Extract provided:
---+---
And yet, we know that any ideology which makes a claim to hegemony must, in effect, make promises to subordinate groups by way of explaining why a particular social order is also in their best interests. Once such promises are extended, the way is open to social conflict. How are these promises to be understood, have they been carried out, were they made in good faith, who is to enforce them? Without elaborating, it is reasonably clear that some of the most striking episodes of violent conflict have occurred between a dominant elite and a rank-and-file mass of subordinates seeking objectives that could, in principle, be accommodated within the prevailing social order. 
In fact the great mass of popular demands, in the periods of radicalization immediately preceding revolutions, have typically been reformist. The factory committees that spontaneously emerged in Russia in early 1917 were overwhelmingly concerned with wages, hours, accommodations like toilet facilities, grievance procedures, etc. But that did not stop them from rapidly evolving into tools of direct self-management, as the crisis progressed.
The point is simply that the subordinate classes to be found at the base of what we historically call revolutionary movements are typically seeking goals well within their understanding of the ruling ideology. “Falsely conscious” subjects are quite capable, it seems, of taking revolutionary action. 
Scott interprets Gramsci’s analysis of hegemony as working “primarily at the level of thought as distinct from the level of action.”
The anomaly, which the revolutionary party and its intelligentsia will hopefully resolve, is that the working class under capitalism is involved in concrete struggles with revolutionary implications but, because it is in the thrall of hegemonic social thought, is unable to draw revolutionary conclusions from its actions. It is this dominated consciousness that, Gramsci claims, has prevented the working class from drawing the radical consequences inherent in much of its action:
The active man-in-the-mass has a practical activity, but has no clear theoretical consciousness of his practical activity…. His theoretical consciousness can indeed be historically in opposition to his activity. One might almost say that he has two theoretical consciousnesses (or one contradictory consciousness): one which is implicit in his activity and which in reality unites him with all his fellow-workers in the practical transformation of the real world; and one, superficially explicit or verbal, which he has inherited from the past and uncritically absorbed. But this verbal conception of not without consequences… the contradictory state of consciousness does [often] not permit of any action, any decision, or any choice, and produces a condition of moral and political passivity.
---+---
Available data:
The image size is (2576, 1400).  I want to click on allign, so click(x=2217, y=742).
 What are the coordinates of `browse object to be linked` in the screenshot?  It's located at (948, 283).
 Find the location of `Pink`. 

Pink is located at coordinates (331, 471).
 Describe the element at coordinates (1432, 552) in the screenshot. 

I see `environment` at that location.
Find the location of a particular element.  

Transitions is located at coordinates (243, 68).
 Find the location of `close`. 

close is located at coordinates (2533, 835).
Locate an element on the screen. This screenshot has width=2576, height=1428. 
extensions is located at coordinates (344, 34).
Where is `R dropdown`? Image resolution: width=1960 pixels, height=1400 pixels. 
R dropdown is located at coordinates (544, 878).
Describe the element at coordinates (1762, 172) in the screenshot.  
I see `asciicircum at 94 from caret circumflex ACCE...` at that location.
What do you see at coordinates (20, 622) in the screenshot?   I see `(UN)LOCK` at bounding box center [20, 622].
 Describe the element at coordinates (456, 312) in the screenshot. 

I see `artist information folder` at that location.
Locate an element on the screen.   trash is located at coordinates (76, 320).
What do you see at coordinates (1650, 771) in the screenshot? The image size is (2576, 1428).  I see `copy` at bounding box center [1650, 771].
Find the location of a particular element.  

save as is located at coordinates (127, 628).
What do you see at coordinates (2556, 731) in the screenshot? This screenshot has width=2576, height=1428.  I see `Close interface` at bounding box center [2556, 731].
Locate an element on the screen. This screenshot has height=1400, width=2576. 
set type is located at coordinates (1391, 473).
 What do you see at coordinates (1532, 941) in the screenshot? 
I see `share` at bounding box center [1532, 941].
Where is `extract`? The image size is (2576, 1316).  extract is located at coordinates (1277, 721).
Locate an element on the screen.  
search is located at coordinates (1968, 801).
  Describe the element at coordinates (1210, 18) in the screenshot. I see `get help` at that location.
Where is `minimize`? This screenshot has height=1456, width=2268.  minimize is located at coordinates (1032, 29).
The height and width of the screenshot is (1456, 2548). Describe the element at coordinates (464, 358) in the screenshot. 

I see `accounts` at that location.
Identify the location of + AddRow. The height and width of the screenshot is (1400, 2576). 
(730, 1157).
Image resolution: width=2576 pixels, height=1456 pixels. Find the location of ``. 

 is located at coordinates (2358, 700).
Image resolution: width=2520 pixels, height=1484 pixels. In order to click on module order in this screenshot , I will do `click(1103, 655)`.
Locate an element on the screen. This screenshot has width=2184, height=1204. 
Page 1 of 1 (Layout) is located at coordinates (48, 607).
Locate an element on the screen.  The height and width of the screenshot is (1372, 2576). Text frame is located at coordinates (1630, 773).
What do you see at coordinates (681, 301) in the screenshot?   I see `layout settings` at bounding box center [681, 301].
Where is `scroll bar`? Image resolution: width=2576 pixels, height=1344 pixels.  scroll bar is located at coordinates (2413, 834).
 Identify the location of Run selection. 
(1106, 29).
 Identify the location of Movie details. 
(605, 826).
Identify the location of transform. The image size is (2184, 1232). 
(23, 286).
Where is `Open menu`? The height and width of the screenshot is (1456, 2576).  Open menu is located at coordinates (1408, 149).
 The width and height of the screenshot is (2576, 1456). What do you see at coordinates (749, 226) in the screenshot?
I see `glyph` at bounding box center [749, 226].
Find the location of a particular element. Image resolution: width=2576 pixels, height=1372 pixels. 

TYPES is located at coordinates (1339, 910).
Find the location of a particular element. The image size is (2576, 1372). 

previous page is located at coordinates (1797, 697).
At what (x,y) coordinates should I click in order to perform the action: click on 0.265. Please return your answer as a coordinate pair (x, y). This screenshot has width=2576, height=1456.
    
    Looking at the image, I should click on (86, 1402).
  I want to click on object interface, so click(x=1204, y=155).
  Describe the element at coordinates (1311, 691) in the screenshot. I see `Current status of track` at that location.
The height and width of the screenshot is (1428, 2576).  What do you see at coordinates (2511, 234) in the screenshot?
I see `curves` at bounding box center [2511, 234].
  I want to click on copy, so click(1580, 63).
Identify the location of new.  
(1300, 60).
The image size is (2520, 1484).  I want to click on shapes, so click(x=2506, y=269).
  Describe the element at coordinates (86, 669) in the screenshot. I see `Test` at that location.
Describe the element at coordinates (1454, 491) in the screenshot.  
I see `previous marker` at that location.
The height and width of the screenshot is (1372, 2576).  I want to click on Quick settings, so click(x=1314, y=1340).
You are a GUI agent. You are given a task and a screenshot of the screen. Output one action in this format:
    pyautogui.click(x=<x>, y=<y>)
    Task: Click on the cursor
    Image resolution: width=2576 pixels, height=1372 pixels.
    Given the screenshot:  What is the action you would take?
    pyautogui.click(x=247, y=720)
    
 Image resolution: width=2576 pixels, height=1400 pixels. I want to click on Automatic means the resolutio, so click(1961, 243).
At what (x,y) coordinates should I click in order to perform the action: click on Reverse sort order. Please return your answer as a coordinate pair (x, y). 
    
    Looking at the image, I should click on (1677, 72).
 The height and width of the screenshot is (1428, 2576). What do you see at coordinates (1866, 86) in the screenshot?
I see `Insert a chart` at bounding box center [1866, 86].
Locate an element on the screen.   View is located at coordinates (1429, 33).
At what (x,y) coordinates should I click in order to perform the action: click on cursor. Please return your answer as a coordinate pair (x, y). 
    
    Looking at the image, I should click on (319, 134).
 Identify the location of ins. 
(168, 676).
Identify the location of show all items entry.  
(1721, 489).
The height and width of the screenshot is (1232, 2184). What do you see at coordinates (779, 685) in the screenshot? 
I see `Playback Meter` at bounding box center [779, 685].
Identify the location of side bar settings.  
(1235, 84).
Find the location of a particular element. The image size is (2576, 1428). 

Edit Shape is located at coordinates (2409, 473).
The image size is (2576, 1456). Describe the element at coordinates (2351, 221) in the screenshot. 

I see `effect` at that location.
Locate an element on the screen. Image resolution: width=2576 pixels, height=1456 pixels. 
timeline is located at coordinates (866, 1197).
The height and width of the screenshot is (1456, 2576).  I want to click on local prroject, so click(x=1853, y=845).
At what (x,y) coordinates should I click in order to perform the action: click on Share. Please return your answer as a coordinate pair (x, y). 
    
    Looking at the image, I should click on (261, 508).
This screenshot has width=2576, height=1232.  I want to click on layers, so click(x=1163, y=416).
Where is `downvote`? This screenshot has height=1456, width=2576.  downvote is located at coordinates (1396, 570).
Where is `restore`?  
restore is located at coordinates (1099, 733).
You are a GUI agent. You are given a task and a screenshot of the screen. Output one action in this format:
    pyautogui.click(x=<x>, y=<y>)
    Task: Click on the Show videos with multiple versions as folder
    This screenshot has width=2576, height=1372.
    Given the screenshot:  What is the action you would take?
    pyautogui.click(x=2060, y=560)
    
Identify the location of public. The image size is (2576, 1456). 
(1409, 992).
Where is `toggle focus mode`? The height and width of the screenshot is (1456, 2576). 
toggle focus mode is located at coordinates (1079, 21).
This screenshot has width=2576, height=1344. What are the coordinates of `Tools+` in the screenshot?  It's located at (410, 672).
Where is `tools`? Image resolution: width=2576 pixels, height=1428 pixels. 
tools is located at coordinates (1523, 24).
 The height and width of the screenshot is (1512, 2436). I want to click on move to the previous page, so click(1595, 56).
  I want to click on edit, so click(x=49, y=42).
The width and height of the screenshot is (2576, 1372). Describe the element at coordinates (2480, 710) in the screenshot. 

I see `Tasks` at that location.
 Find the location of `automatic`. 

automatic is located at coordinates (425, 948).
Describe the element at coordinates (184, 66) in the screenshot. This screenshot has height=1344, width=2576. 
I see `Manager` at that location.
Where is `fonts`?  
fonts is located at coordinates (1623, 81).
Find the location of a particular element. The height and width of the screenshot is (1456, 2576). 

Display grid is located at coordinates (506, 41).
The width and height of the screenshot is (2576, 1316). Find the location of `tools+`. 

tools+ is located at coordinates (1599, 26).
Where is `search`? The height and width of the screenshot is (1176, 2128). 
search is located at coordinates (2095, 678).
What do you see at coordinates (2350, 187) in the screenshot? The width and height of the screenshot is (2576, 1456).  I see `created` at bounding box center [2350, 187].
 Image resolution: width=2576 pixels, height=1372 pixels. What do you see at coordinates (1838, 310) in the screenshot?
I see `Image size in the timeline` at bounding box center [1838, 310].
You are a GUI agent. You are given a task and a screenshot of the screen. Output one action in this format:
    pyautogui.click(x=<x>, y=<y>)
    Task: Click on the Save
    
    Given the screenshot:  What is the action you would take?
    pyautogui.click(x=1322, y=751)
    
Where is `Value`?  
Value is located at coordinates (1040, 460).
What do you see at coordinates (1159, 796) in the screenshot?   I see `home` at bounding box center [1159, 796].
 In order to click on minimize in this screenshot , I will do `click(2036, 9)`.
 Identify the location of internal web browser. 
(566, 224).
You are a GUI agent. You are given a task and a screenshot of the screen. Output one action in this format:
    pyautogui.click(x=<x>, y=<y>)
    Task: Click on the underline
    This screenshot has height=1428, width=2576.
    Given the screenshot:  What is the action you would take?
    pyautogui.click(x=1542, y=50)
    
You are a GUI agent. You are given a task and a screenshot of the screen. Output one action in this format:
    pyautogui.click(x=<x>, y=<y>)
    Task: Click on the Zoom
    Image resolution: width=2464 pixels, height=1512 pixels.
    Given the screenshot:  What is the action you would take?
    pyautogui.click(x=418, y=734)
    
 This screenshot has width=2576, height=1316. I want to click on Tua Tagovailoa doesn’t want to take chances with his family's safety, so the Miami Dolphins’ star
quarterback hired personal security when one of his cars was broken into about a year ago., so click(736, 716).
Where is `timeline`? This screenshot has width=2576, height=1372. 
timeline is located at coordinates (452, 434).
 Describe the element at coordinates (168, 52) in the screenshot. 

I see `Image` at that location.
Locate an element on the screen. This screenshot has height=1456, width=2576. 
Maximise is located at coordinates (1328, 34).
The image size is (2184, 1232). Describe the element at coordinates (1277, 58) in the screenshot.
---+---
Directive A: Repeat the entries from the line containing "Describe the element at coordinates (1454, 491)" down to the line containing "so click(x=1314, y=1340).", both lines included, word for word.
Directive B: Pick up the passage on Gramsci and hegemony from where it stops, and keep writing.
The text and the entries have nothing to do with each other.

Final result A:
Describe the element at coordinates (1454, 491) in the screenshot.  
I see `previous marker` at that location.
The height and width of the screenshot is (1372, 2576).  I want to click on Quick settings, so click(x=1314, y=1340).

Final result B:
We have explored, however, something of the imaginative capacity of subordinate groups to reverse or negate dominant ideologies. So common is this pattern that it is plausible to consider it part and parcel of the religiopolitical equipment of historically disadvantaged groups. Other things equal, it is therefore more accurate to consider subordinate classes less constrained at the level of thought and ideology, since they can in secluded settings speak with comparative safety, and more constrained at the level of political action and struggle, where the daily exercise of power sharply limits the options available to them. To put it crudely, it would ordinarily be suicide for serfs to set about to murder their lords and abolish the seigneurial regime; it is, however, plausible for them to imagine and talk about such aspirations providing they are discreet about it. 
Despite Orwell’s rhetorical excesses regarding the Eleventh Edition of the Newspeak Dictionary in 1984, it is impossible to prune language of concepts in such a way as to render a subordinate class incapable of articulating criticism of a dominant ideology. Concepts are far too easily adapted.
Official ideologies can, in fact, very easily be stood on their heads and turned into weapons of radical opposition to the existing social order. A good example is the popular Russian belief in the Tsar-Deliverer, who would save his people from oppression. In the standard form of the myth, the good Tsar was held captive by wicked counselors and officials who kept him in ignorance of the true suffering of his people. Sometimes the myth went so far as to postulate that the throne had been usurped by a false Tsar. Either way, the Little Father circumvented the captivity of the unjust regime and traveled in disguise as a pilgrim among his people, where he witnessed first-hand their suffering at the hands of wicked officials and landlords. At a climactic point, the Little Father reveals himself as Tsar, reclaims the throne, punishes his wicked counselors, and institutes justice for the peasantry. This recurring myth was at the heart of the major serf uprisings in Russia, with the peasants either resisting rents and corvees in the name of a secret ukaz from the Little Father which had been suppressed by wicked officials, or rising in support of a pretender who claimed to be the true Tsar. As late as 1902, Ukrainian rebels defended themselves before a magistrate by claiming to act in obedience to an ukaz by the Tsar which authorized them to requisition grain from the gentry. 
In a form of symbolic jiujitsu, an apparently conservative myth counseling passivity becomes a basis for defiance and rebellion that is, in turn, publicly justified by faithful allegiance to the monarch!… As Field concludes, “Naive or not, the peasants professed their faith in the Tsar in forms, and only in those forms, that corresponded to their interests. Peasant leaders, finding the myth ready to hand in its folkloric expressions, used it to arouse, galvanize, and unify other peasants.”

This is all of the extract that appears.